## Arbeitsanweisung
Kannst du aus dem Text über die Leitlinie zu Atemwegsinfekten bei Blutkrebs die Passage wortgetreu wiedergeben, beginnend bei „Infektionen verlaufen gefährlicher“ und endend bei „Jahr besonders infektanfällig.“?

-------- Seitentext

Marie von Lilienfeld-Toal ist Erstautorin der überarbeiteten Leitlinie.
Medizin
Leitlinie zu Atemwegsinfekten bei Blutkrebs überarbeitet
Die Erkenntnisse der vergangenen zehn Jahre sind in die neue Leitlinie eingeflossen, die im renommierten Journal „The Lancet Infectious Diseases“ veröffentlicht ist.
Menschen mit Blutkrebserkrankungen haben durch die Krankheit selbst und die Therapie ein geschwächtes Immunsystem, was zu einer erhöhten Infektanfälligkeit führt. In einer überarbeiteten Leitlinie fassen Expert*innen die Erkenntnisse der vergangenen zehn Jahre über alle Viren zusammen, die Atemwegsinfekte verursachen: Wie gefährlich sind sie im Einzelnen? Wie werden sie diagnostiziert? Sind Hygienemaßnahmen erforderlich? Welche Therapie- und Impfstrategien gibt es? Prof. Dr. Marie von Lilienfeld-Toal vom Institut für Diversitätsmedizin der Ruhr-Universität Bochum ist Erstautorin der Empfehlungen der europäischen Konferenz zu Infektionen bei Leukämie (ECIL) zu Diagnose, Prävention und Behandlung von ambulant erworbenen respiratorischen Virusinfektionen (CARV), die am 27. August 2025 im Journal „The Lancet Infectious Diseases“ veröffentlicht werden.
Infektionen verlaufen gefährlicher
„Besonders in der ersten Phase der Krankheit beziehungsweise während und nach stark immunsuppressiven Therapien, etwa nach eine Stammzelltransplantation, sind Patientinnen und Patienten mit Blutkrebs sehr anfällig für Atemwegsinfekte“, sagt Marie von Lilienfeld-Toal. „Viele Infekte, die ansonsten gesunde Menschen als banal erleben, verlaufen bei dieser Gruppe gefährlicher. Eine Influenza-Infektion verläuft zum Beispiel in zehn Prozent der Fälle tödlich, und die Menschen scheiden das Virus auch länger aus.“ Bei Sars-Cov-2 zeigte sich das erhöhte Risiko ebenfalls deutlich, und Patient*innen waren auch durch Impfungen schlechter geschützt. Je nach Therapie sind Betroffene über die Dauer von etwa einem Jahr besonders infektanfällig.

----------------
-------- Angezeigte Datensätze

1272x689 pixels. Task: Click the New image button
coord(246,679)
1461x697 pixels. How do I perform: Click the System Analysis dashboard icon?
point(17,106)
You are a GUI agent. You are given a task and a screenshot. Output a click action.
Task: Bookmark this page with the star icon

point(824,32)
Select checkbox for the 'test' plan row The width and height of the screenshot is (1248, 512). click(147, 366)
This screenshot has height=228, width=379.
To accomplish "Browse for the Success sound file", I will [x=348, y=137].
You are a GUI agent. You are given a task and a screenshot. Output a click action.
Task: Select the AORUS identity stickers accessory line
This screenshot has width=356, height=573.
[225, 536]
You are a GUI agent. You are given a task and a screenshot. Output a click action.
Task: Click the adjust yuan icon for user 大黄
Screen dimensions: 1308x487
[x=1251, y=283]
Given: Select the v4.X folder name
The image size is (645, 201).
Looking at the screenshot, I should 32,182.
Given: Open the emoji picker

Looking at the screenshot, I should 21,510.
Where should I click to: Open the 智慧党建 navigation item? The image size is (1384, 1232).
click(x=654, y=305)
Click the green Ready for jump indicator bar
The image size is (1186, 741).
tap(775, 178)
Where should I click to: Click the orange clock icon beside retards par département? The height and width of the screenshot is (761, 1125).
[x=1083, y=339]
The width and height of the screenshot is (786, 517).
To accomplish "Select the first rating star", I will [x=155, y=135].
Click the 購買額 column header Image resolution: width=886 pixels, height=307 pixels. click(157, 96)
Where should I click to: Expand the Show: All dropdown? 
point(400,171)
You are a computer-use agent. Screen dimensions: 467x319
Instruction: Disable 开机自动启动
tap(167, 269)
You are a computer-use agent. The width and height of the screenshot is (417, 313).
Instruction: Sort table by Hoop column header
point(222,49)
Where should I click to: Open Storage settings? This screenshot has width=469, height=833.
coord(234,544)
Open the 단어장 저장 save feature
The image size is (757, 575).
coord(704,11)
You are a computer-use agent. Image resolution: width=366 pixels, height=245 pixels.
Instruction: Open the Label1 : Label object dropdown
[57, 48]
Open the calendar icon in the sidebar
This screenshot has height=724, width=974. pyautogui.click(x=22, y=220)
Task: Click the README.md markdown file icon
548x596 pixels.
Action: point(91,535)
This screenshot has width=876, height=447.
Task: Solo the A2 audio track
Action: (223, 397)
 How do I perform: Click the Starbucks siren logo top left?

----------------

## Lösung
Infektionen verlaufen gefährlicher
„Besonders in der ersten Phase der Krankheit beziehungsweise während und nach stark immunsuppressiven Therapien, etwa nach eine Stammzelltransplantation, sind Patientinnen und Patienten mit Blutkrebs sehr anfällig für Atemwegsinfekte“, sagt Marie von Lilienfeld-Toal. „Viele Infekte, die ansonsten gesunde Menschen als banal erleben, verlaufen bei dieser Gruppe gefährlicher. Eine Influenza-Infektion verläuft zum Beispiel in zehn Prozent der Fälle tödlich, und die Menschen scheiden das Virus auch länger aus.“ Bei Sars-Cov-2 zeigte sich das erhöhte Risiko ebenfalls deutlich, und Patient*innen waren auch durch Impfungen schlechter geschützt. Je nach Therapie sind Betroffene über die Dauer von etwa einem Jahr besonders infektanfällig.